Donald Trump the ‘greatest source of instability’ in Asia, says Australia’s former PM Kevin Rudd

Meanwhile, United Nations chief Antonio Guterres on Thursday warned the world against ‘sleepwalking into war’ over North Korea

North Korea

US President Donald Trump “is the greatest source of instability” in Asia, Australia’s former prime minister Kevin Rudd said in a panel discussion that mostly excoriated Trump’s administration for policy missteps that have damaged US relations with China and its allies in the region.

“The President of the United States is the greatest source of instability across the Asia Pacific region because no one knows which way he’s going to jump,” said Rudd, now president of the Asia Society Policy Institute in New York, where the discussion took place.

Rudd singled out “the chaotic nature of the administration’s policy” on North Korea.

“We’ve now had two iterations of [Secretary of State Rex] Tillerson being countermanded by the Commander in Chief Donald Trump on his diplomatic initiatives,” first via Twitter in October, after Tillerson held talks in Beijing about efforts to halt North Korea’s nuclear weapons programme.

In that tweet, Trump said Tillerson’s efforts to negotiate with China on the subject were “a waste of time”.

Meanwhile, United Nations chief Antonio Guterres on Thursday warned the world against “sleepwalking into war” over North Korea, as he called for diplomatic efforts to banish nuclear weapons from the Korean peninsula.

Speaking on a visit to Japan, Guterres said: “The worst possible thing that could happen would be for us all to sleepwalk into a war that might have very dramatic circumstances.”

Watch: a war of words between Trump and Kim

The UN Security Council has imposed three rounds of sanctions over the past year against North Korea over its increasingly powerful missile and nuclear tests.

Guterres said those sanctions need to be implemented “by North Korea first of all, but also fully implemented by all the other countries whose role is crucial”.

This week Reuters quoted a White House National Security Council spokesman, who spoke on the condition of anonymity, as saying: “Given North Korea’s most recent missile test, clearly right now is not the time” for negotiations with Pyongyang.

Tillerson said a day earlier that the United States was “ready to talk anytime North Korea would like to talk,” which appeared to step back from a US demand that Pyongyang first accept that any negotiations would hinge on the country agreeing to give up its nuclear arsenal.

Kevin Rudd, former prime minister of Australia (second from right) in Seoul earlier this month. Photo: EPA

Other members of the panel focused on the Trump administration’s lack of a clear trade strategy in Asia, and apparent willingness to start a trade war with China.

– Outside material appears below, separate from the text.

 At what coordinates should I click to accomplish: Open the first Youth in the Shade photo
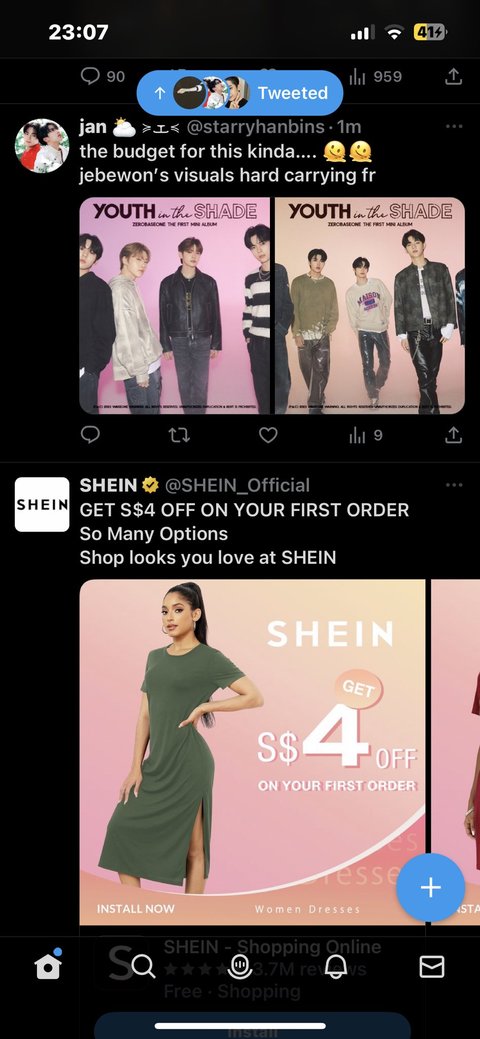pos(174,305)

Trump “is about to engage in a very interesting and risky experiment, which is to take a series of unilateral trade actions against the Chinese and see how far they can push them in order to bring about big changes in the way they manage access to their market”, said Evan Medeiros Managing Director of Asia at the Eurasia Group.

“It’s basically going to be a game of chicken. Who can tolerate more pain before some kind of deal can be reached It’s going to be a very bumpy road so everyone should put their seat belts on,” added Medeiros, who served as special assistant to former president Barack Obama and then-senior director for Asian affairs at the White House’s National Security Council (NSC).

Trump this year ordered his Commerce Secretary Wilbur Ross to initiate multiple investigations targeting China, moves some trade officials and analysts have said threaten to destabilise Sino-US close economic and cultural ties, which have underpinned security for the Asia-Pacific region for decades.

“We are looking a the potential for a dangerous diversion of deep Chinese and American economic and security interests, driven by the bilateral economic agenda and driven by radically different positions on North Korea,” Rudd told the South China Morning Post after the discussion, when asked about his discussions with Chinese policy advisers on a recent trip to Beijing.

Friction with US allies in the region is also expected to increase, according to members of the panel discussion.

North Korean leader Kim Jong-un. File photo: TNS

Trump signed an executive order withdrawing the US from TPP on his first day in office, following through on a campaign pledge he said would help stem US job losses. While the US leader has criticised Washington’s involvement in multilateral trade agreements, he has also caused friction with allies in Asia over bilateral trade arrangements.

“Absolutely there’s a trust deficit between the US and South Korea, and I think it’s an American self-imposed one. It begins with the KORUS FTA,” Medieros said, referring to the US-Korea Free Trade Agreement.

“For an administration that walks away from multilateral trade and says we want to do bilateral free-trade agreements and then threatens withdrawal from the highest-standard bilateral free-trade agreement with an ally in the middle of a security crisis. Unpack that for me and explain what the strategy is. This does not do a lot for your standing in the world.”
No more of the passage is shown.